### INPUT

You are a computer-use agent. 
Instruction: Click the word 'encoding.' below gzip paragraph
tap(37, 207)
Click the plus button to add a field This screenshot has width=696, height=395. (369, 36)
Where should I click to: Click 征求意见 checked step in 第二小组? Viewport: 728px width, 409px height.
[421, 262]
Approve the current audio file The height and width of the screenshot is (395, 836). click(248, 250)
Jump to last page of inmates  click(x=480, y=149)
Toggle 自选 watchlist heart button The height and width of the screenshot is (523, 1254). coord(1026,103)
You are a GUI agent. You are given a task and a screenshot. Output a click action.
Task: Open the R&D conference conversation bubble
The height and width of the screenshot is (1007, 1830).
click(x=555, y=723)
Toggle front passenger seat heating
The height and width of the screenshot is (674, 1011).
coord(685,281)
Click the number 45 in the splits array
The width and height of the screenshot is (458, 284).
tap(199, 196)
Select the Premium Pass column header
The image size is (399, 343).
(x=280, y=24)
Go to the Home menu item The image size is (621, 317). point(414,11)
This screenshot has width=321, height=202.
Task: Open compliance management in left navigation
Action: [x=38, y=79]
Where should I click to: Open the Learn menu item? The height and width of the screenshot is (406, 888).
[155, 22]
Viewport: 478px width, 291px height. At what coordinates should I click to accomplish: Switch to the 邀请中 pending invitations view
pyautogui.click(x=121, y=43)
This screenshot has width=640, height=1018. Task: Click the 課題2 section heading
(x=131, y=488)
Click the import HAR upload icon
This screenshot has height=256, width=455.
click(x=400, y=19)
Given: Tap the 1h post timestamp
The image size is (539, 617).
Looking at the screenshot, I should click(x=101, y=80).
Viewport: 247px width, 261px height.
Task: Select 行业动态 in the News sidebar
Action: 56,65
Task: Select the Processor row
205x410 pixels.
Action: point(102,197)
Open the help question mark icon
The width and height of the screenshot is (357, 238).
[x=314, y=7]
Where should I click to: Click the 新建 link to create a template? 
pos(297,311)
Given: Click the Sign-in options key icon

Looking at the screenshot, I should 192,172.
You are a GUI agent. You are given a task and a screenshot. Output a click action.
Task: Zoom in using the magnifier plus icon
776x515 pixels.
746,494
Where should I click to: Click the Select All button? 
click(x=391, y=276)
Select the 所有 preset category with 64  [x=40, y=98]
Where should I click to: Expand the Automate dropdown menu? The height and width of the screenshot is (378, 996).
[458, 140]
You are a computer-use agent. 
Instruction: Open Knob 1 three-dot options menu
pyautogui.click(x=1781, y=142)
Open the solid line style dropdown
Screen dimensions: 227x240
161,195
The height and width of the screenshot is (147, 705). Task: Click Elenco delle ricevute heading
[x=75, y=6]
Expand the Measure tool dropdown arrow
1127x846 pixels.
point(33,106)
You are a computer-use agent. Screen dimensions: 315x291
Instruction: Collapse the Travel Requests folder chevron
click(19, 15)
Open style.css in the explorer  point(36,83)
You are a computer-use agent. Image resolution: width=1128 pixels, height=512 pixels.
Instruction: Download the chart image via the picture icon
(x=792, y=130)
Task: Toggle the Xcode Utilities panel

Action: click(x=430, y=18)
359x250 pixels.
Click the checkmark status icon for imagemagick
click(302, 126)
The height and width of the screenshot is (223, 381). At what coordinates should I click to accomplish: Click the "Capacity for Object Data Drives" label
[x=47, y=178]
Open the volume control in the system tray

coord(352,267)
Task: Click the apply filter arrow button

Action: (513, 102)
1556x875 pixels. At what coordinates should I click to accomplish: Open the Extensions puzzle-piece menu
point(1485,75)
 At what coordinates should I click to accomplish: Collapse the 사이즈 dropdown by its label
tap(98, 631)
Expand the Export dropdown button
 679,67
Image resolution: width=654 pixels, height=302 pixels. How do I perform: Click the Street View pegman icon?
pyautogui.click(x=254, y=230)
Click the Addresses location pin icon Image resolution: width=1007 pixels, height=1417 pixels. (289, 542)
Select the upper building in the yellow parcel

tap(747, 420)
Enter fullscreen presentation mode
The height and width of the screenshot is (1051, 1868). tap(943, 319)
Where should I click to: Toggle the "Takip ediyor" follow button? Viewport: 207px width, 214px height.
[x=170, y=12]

######

Can you convert every line of the items above into a Markdown table with the columns "Number" and "Text", skipping blank lines?

FINAL RESULT>
| Number | Text |
|---|---|
| 1 | You are a computer-use agent.  |
| 2 | Instruction: Click the word 'encoding.' below gzip paragraph |
| 3 | tap(37, 207) |
| 4 | Click the plus button to add a field This screenshot has width=696, height=395. (369, 36) |
| 5 | Where should I click to: Click 征求意见 checked step in 第二小组? Viewport: 728px width, 409px height. |
| 6 | [421, 262] |
| 7 | Approve the current audio file The height and width of the screenshot is (395, 836). click(248, 250) |
| 8 | Jump to last page of inmates  click(x=480, y=149) |
| 9 | Toggle 自选 watchlist heart button The height and width of the screenshot is (523, 1254). coord(1026,103) |
| 10 | You are a GUI agent. You are given a task and a screenshot. Output a click action. |
| 11 | Task: Open the R&D conference conversation bubble |
| 12 | The height and width of the screenshot is (1007, 1830). |
| 13 | click(x=555, y=723) |
| 14 | Toggle front passenger seat heating |
| 15 | The height and width of the screenshot is (674, 1011). |
| 16 | coord(685,281) |
| 17 | Click the number 45 in the splits array |
| 18 | The width and height of the screenshot is (458, 284). |
| 19 | tap(199, 196) |
| 20 | Select the Premium Pass column header |
| 21 | The image size is (399, 343). |
| 22 | (x=280, y=24) |
| 23 | Go to the Home menu item The image size is (621, 317). point(414,11) |
| 24 | This screenshot has width=321, height=202. |
| 25 | Task: Open compliance management in left navigation |
| 26 | Action: [x=38, y=79] |
| 27 | Where should I click to: Open the Learn menu item? The height and width of the screenshot is (406, 888). |
| 28 | [155, 22] |
| 29 | Viewport: 478px width, 291px height. At what coordinates should I click to accomplish: Switch to the 邀请中 pending invitations view |
| 30 | pyautogui.click(x=121, y=43) |
| 31 | This screenshot has width=640, height=1018. Task: Click the 課題2 section heading |
| 32 | (x=131, y=488) |
| 33 | Click the import HAR upload icon |
| 34 | This screenshot has height=256, width=455. |
| 35 | click(x=400, y=19) |
| 36 | Given: Tap the 1h post timestamp |
| 37 | The image size is (539, 617). |
| 38 | Looking at the screenshot, I should click(x=101, y=80). |
| 39 | Viewport: 247px width, 261px height. |
| 40 | Task: Select 行业动态 in the News sidebar |
| 41 | Action: 56,65 |
| 42 | Task: Select the Processor row |
| 43 | 205x410 pixels. |
| 44 | Action: point(102,197) |
| 45 | Open the help question mark icon |
| 46 | The width and height of the screenshot is (357, 238). |
| 47 | [x=314, y=7] |
| 48 | Where should I click to: Click the 新建 link to create a template?  |
| 49 | pos(297,311) |
| 50 | Given: Click the Sign-in options key icon |
| 51 | Looking at the screenshot, I should 192,172. |
| 52 | You are a GUI agent. You are given a task and a screenshot. Output a click action. |
| 53 | Task: Zoom in using the magnifier plus icon |
| 54 | 776x515 pixels. |
| 55 | 746,494 |
| 56 | Where should I click to: Click the Select All button?  |
| 57 | click(x=391, y=276) |
| 58 | Select the 所有 preset category with 64  [x=40, y=98] |
| 59 | Where should I click to: Expand the Automate dropdown menu? The height and width of the screenshot is (378, 996). |
| 60 | [458, 140] |
| 61 | You are a computer-use agent.  |
| 62 | Instruction: Open Knob 1 three-dot options menu |
| 63 | pyautogui.click(x=1781, y=142) |
| 64 | Open the solid line style dropdown |
| 65 | Screen dimensions: 227x240 |
| 66 | 161,195 |
| 67 | The height and width of the screenshot is (147, 705). Task: Click Elenco delle ricevute heading |
| 68 | [x=75, y=6] |
| 69 | Expand the Measure tool dropdown arrow |
| 70 | 1127x846 pixels. |
| 71 | point(33,106) |
| 72 | You are a computer-use agent. Screen dimensions: 315x291 |
| 73 | Instruction: Collapse the Travel Requests folder chevron |
| 74 | click(19, 15) |
| 75 | Open style.css in the explorer  point(36,83) |
| 76 | You are a computer-use agent. Image resolution: width=1128 pixels, height=512 pixels. |
| 77 | Instruction: Download the chart image via the picture icon |
| 78 | (x=792, y=130) |
| 79 | Task: Toggle the Xcode Utilities panel |
| 80 | Action: click(x=430, y=18) |
| 81 | 359x250 pixels. |
| 82 | Click the checkmark status icon for imagemagick |
| 83 | click(302, 126) |
| 84 | The height and width of the screenshot is (223, 381). At what coordinates should I click to accomplish: Click the "Capacity for Object Data Drives" label |
| 85 | [x=47, y=178] |
| 86 | Open the volume control in the system tray |
| 87 | coord(352,267) |
| 88 | Task: Click the apply filter arrow button |
| 89 | Action: (513, 102) |
| 90 | 1556x875 pixels. At what coordinates should I click to accomplish: Open the Extensions puzzle-piece menu |
| 91 | point(1485,75) |
| 92 |  At what coordinates should I click to accomplish: Collapse the 사이즈 dropdown by its label |
| 93 | tap(98, 631) |
| 94 | Expand the Export dropdown button |
| 95 |  679,67 |
| 96 | Image resolution: width=654 pixels, height=302 pixels. How do I perform: Click the Street View pegman icon? |
| 97 | pyautogui.click(x=254, y=230) |
| 98 | Click the Addresses location pin icon Image resolution: width=1007 pixels, height=1417 pixels. (289, 542) |
| 99 | Select the upper building in the yellow parcel |
| 100 | tap(747, 420) |
| 101 | Enter fullscreen presentation mode |
| 102 | The height and width of the screenshot is (1051, 1868). tap(943, 319) |
| 103 | Where should I click to: Toggle the "Takip ediyor" follow button? Viewport: 207px width, 214px height. |
| 104 | [x=170, y=12] |